## [INFORMATION SUPPLIED]
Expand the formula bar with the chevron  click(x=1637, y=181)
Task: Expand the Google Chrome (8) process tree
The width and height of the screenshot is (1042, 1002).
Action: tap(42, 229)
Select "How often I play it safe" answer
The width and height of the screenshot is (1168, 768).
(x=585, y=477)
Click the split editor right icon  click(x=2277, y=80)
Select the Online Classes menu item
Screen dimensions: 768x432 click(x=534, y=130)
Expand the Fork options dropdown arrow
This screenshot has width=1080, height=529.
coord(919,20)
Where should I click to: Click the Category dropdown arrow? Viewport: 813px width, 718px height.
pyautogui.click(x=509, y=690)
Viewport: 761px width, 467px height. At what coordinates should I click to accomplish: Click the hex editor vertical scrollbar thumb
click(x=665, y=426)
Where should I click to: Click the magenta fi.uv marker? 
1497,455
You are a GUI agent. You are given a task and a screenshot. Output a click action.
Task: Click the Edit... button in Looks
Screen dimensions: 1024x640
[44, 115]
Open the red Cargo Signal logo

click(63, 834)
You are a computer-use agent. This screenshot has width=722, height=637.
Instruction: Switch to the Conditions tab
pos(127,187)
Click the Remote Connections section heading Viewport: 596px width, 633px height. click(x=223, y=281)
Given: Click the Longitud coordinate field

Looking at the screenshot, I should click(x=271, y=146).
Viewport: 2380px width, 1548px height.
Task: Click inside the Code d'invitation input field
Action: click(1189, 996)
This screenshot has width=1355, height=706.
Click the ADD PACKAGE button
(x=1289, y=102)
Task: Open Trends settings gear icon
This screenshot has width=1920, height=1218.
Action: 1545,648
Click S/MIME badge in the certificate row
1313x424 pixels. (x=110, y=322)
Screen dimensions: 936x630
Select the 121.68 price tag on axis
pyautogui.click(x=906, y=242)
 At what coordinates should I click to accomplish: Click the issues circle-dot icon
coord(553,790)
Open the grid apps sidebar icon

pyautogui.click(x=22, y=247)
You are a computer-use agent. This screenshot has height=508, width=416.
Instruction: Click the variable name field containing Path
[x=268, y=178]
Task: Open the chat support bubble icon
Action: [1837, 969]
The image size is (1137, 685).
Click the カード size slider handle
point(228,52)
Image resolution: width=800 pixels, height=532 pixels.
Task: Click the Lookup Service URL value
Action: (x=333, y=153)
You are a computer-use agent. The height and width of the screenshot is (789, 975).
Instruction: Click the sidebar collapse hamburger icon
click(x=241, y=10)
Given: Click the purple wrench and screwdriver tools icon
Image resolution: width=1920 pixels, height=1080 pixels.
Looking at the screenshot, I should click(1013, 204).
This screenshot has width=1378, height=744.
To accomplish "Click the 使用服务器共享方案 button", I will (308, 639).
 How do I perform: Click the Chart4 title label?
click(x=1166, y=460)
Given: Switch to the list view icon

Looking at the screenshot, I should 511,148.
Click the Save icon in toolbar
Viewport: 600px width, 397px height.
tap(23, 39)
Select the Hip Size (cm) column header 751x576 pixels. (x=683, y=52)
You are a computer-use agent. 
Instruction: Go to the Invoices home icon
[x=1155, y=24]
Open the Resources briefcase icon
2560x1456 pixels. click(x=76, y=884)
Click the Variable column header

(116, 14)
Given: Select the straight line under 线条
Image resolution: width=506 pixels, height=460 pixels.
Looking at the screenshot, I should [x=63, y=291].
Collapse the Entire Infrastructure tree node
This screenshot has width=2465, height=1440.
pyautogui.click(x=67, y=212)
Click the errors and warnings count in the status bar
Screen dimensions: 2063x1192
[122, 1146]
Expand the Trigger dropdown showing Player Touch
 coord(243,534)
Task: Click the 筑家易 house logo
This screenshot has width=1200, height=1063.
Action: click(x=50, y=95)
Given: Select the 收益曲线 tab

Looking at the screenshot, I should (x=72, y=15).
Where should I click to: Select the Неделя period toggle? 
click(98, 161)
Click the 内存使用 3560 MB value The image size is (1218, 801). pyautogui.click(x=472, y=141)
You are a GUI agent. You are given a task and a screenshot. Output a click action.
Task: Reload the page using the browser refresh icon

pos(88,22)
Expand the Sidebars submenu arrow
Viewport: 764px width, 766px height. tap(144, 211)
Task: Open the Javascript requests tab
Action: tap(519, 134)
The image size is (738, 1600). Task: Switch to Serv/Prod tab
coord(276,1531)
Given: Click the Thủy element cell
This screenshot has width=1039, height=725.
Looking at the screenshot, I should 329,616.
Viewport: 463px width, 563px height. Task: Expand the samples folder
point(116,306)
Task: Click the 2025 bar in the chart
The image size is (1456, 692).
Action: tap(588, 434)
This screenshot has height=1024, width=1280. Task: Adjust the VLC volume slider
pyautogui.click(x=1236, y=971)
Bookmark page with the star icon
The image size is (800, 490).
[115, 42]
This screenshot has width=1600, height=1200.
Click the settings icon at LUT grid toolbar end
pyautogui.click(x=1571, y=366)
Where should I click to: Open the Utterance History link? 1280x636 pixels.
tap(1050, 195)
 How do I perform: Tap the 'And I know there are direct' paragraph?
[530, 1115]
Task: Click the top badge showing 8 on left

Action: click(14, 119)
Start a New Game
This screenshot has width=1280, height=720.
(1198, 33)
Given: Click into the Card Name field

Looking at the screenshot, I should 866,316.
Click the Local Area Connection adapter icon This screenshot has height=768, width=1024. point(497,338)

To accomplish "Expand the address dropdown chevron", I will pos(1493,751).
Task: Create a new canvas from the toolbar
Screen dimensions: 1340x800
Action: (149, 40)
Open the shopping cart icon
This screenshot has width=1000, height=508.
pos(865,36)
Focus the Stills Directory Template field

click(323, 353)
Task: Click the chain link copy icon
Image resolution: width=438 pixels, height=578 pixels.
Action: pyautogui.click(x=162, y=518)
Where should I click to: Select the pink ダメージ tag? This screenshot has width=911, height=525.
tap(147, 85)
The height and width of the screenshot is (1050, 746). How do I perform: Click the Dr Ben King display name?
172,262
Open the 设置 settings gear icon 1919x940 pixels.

## [OBJECTIVE]
Quote every one of the records above word for word, keeping each line unchanged.

## [RESULT BELOW]
Expand the formula bar with the chevron  click(x=1637, y=181)
Task: Expand the Google Chrome (8) process tree
The width and height of the screenshot is (1042, 1002).
Action: tap(42, 229)
Select "How often I play it safe" answer
The width and height of the screenshot is (1168, 768).
(x=585, y=477)
Click the split editor right icon  click(x=2277, y=80)
Select the Online Classes menu item
Screen dimensions: 768x432 click(x=534, y=130)
Expand the Fork options dropdown arrow
This screenshot has width=1080, height=529.
coord(919,20)
Where should I click to: Click the Category dropdown arrow? Viewport: 813px width, 718px height.
pyautogui.click(x=509, y=690)
Viewport: 761px width, 467px height. At what coordinates should I click to accomplish: Click the hex editor vertical scrollbar thumb
click(x=665, y=426)
Where should I click to: Click the magenta fi.uv marker? 
1497,455
You are a GUI agent. You are given a task and a screenshot. Output a click action.
Task: Click the Edit... button in Looks
Screen dimensions: 1024x640
[44, 115]
Open the red Cargo Signal logo

click(63, 834)
You are a computer-use agent. This screenshot has width=722, height=637.
Instruction: Switch to the Conditions tab
pos(127,187)
Click the Remote Connections section heading Viewport: 596px width, 633px height. click(x=223, y=281)
Given: Click the Longitud coordinate field

Looking at the screenshot, I should click(x=271, y=146).
Viewport: 2380px width, 1548px height.
Task: Click inside the Code d'invitation input field
Action: click(1189, 996)
This screenshot has width=1355, height=706.
Click the ADD PACKAGE button
(x=1289, y=102)
Task: Open Trends settings gear icon
This screenshot has width=1920, height=1218.
Action: 1545,648
Click S/MIME badge in the certificate row
1313x424 pixels. (x=110, y=322)
Screen dimensions: 936x630
Select the 121.68 price tag on axis
pyautogui.click(x=906, y=242)
 At what coordinates should I click to accomplish: Click the issues circle-dot icon
coord(553,790)
Open the grid apps sidebar icon

pyautogui.click(x=22, y=247)
You are a computer-use agent. This screenshot has height=508, width=416.
Instruction: Click the variable name field containing Path
[x=268, y=178]
Task: Open the chat support bubble icon
Action: [1837, 969]
The image size is (1137, 685).
Click the カード size slider handle
point(228,52)
Image resolution: width=800 pixels, height=532 pixels.
Task: Click the Lookup Service URL value
Action: (x=333, y=153)
You are a computer-use agent. The height and width of the screenshot is (789, 975).
Instruction: Click the sidebar collapse hamburger icon
click(x=241, y=10)
Given: Click the purple wrench and screwdriver tools icon
Image resolution: width=1920 pixels, height=1080 pixels.
Looking at the screenshot, I should click(1013, 204).
This screenshot has width=1378, height=744.
To accomplish "Click the 使用服务器共享方案 button", I will (308, 639).
 How do I perform: Click the Chart4 title label?
click(x=1166, y=460)
Given: Switch to the list view icon

Looking at the screenshot, I should 511,148.
Click the Save icon in toolbar
Viewport: 600px width, 397px height.
tap(23, 39)
Select the Hip Size (cm) column header 751x576 pixels. (x=683, y=52)
You are a computer-use agent. 
Instruction: Go to the Invoices home icon
[x=1155, y=24]
Open the Resources briefcase icon
2560x1456 pixels. click(x=76, y=884)
Click the Variable column header

(116, 14)
Given: Select the straight line under 线条
Image resolution: width=506 pixels, height=460 pixels.
Looking at the screenshot, I should [x=63, y=291].
Collapse the Entire Infrastructure tree node
This screenshot has width=2465, height=1440.
pyautogui.click(x=67, y=212)
Click the errors and warnings count in the status bar
Screen dimensions: 2063x1192
[122, 1146]
Expand the Trigger dropdown showing Player Touch
 coord(243,534)
Task: Click the 筑家易 house logo
This screenshot has width=1200, height=1063.
Action: click(x=50, y=95)
Given: Select the 收益曲线 tab

Looking at the screenshot, I should (x=72, y=15).
Where should I click to: Select the Неделя period toggle? 
click(98, 161)
Click the 内存使用 3560 MB value The image size is (1218, 801). pyautogui.click(x=472, y=141)
You are a GUI agent. You are given a task and a screenshot. Output a click action.
Task: Reload the page using the browser refresh icon

pos(88,22)
Expand the Sidebars submenu arrow
Viewport: 764px width, 766px height. tap(144, 211)
Task: Open the Javascript requests tab
Action: tap(519, 134)
The image size is (738, 1600). Task: Switch to Serv/Prod tab
coord(276,1531)
Given: Click the Thủy element cell
This screenshot has width=1039, height=725.
Looking at the screenshot, I should 329,616.
Viewport: 463px width, 563px height. Task: Expand the samples folder
point(116,306)
Task: Click the 2025 bar in the chart
The image size is (1456, 692).
Action: tap(588, 434)
This screenshot has height=1024, width=1280. Task: Adjust the VLC volume slider
pyautogui.click(x=1236, y=971)
Bookmark page with the star icon
The image size is (800, 490).
[115, 42]
This screenshot has width=1600, height=1200.
Click the settings icon at LUT grid toolbar end
pyautogui.click(x=1571, y=366)
Where should I click to: Open the Utterance History link? 1280x636 pixels.
tap(1050, 195)
 How do I perform: Tap the 'And I know there are direct' paragraph?
[530, 1115]
Task: Click the top badge showing 8 on left

Action: click(14, 119)
Start a New Game
This screenshot has width=1280, height=720.
(1198, 33)
Given: Click into the Card Name field

Looking at the screenshot, I should 866,316.
Click the Local Area Connection adapter icon This screenshot has height=768, width=1024. point(497,338)

To accomplish "Expand the address dropdown chevron", I will pos(1493,751).
Task: Create a new canvas from the toolbar
Screen dimensions: 1340x800
Action: (149, 40)
Open the shopping cart icon
This screenshot has width=1000, height=508.
pos(865,36)
Focus the Stills Directory Template field

click(323, 353)
Task: Click the chain link copy icon
Image resolution: width=438 pixels, height=578 pixels.
Action: pyautogui.click(x=162, y=518)
Where should I click to: Select the pink ダメージ tag? This screenshot has width=911, height=525.
tap(147, 85)
The height and width of the screenshot is (1050, 746). How do I perform: Click the Dr Ben King display name?
172,262
Open the 设置 settings gear icon 1919x940 pixels.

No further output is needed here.